United Kingdom of Great Britain and Northern Ireland: UK
英国人ミュージシャンを対象にした新しい調査によると、生活費などが高騰する中、91%が音楽機材を買う余裕がないと答え、90%が現在の収入で食事をすることができるかどうか心配し、半数が業界を去ることを余儀なくされることを非常に心配しているという。エネルギーや燃料費の高騰により、ライヴの移動やリハーサルスペースの暖房が困難になっている人も多いようです。
英ガーディアン紙によると、同国のミュージシャンを支援している慈善団体Help Musiciansは英国人アーティスト525人を対象に調査を行いました。その結果、生活費の危機、英国のEU離脱(ブレグジット)、エネルギーとや燃料費の値上げが重なり、多くのミュージシャンが苦境に立たされていることがわかりました。98%のミュージシャンが英国でのコスト上昇を懸念しています。
Help MusiciansのCEOであるJames Ainscoughによると、ブレグジットやパンデミックの影響が続いているため、コスト上昇の問題はさらに深刻化しているという。
「ミュージシャンは、2022年にかなりの苦戦を強いられました。インフレがはびこって人件費が高騰しているだけでなく、新型コロナウイルスに感染してライヴをキャンセルしなければならないこと、観客がパンデミック以前のレベルには戻っていないこと、ブレグジットの影響でツアーが困難になっていることなど、さまざまな要因が重なっています。これらのことが重なり、本当に残酷な環境を作り出しているのです」
調査によると、ミュージシャンの60%が1年前よりも収入が減っていると答えており、10人に8人がパンデミック前よりも収入が減っていると報告しています。
「ミュージシャンががかつて経験したことのないような状況です」と Ainscoughは話しています。

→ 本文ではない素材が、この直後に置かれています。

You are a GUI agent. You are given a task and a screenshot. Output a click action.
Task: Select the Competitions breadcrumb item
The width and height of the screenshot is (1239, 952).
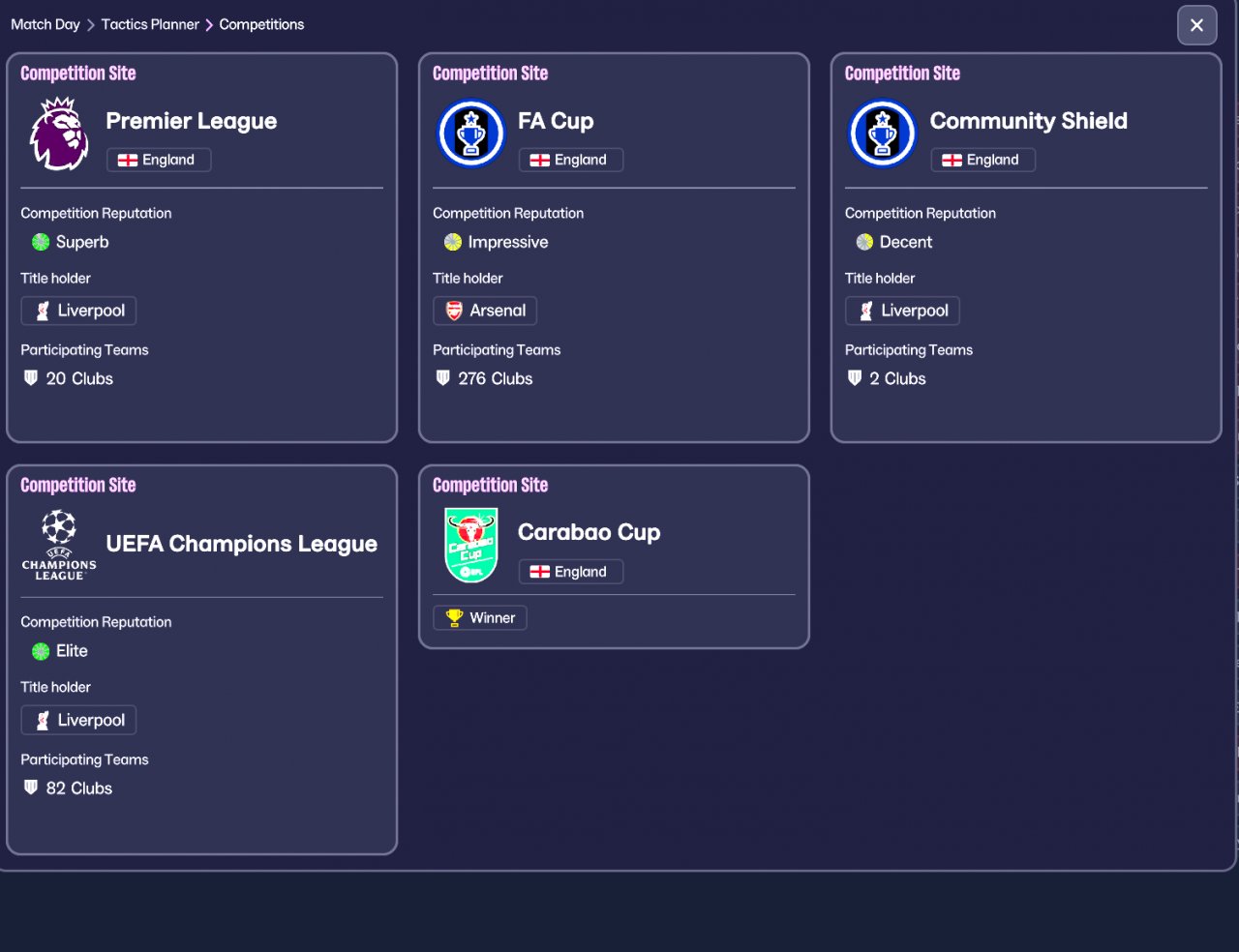click(261, 24)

Ainscoughは「英国では、音楽は非常に成功している産業です。パンデミック以前は、年間50億ポンド以上の経済効果がありました。英国を代表する産業として、音楽が草の根から枯れてしまわないようにする必要があります。音楽は私たちの魂を高揚させ、人々をひとつにするものです。この先6〜12ヶ月の間に、才能あるミュージシャンが次々と音楽界から去っていくようなことがないようにすることが、みんなの利益になるのです。その影響は何年も何年も続くかもしれません」
Help Musiciansの調査によると、調査対象者のうち68%が自分の精神状態はパンデミック以前よりも悪化していると回答しており、Help Musiciansのサポートサービスへの問い合わせは今年に入ってから34%増加しています。
この調査結果を受け、Help Musiciansは今年、ミュージシャンを支援するサービスに800万ポンドを投資することを約束しました。これには、年中無休のメンタルヘルスサポート、メンタリング、ツアー資金提供、債務管理サービスなどが含まれます。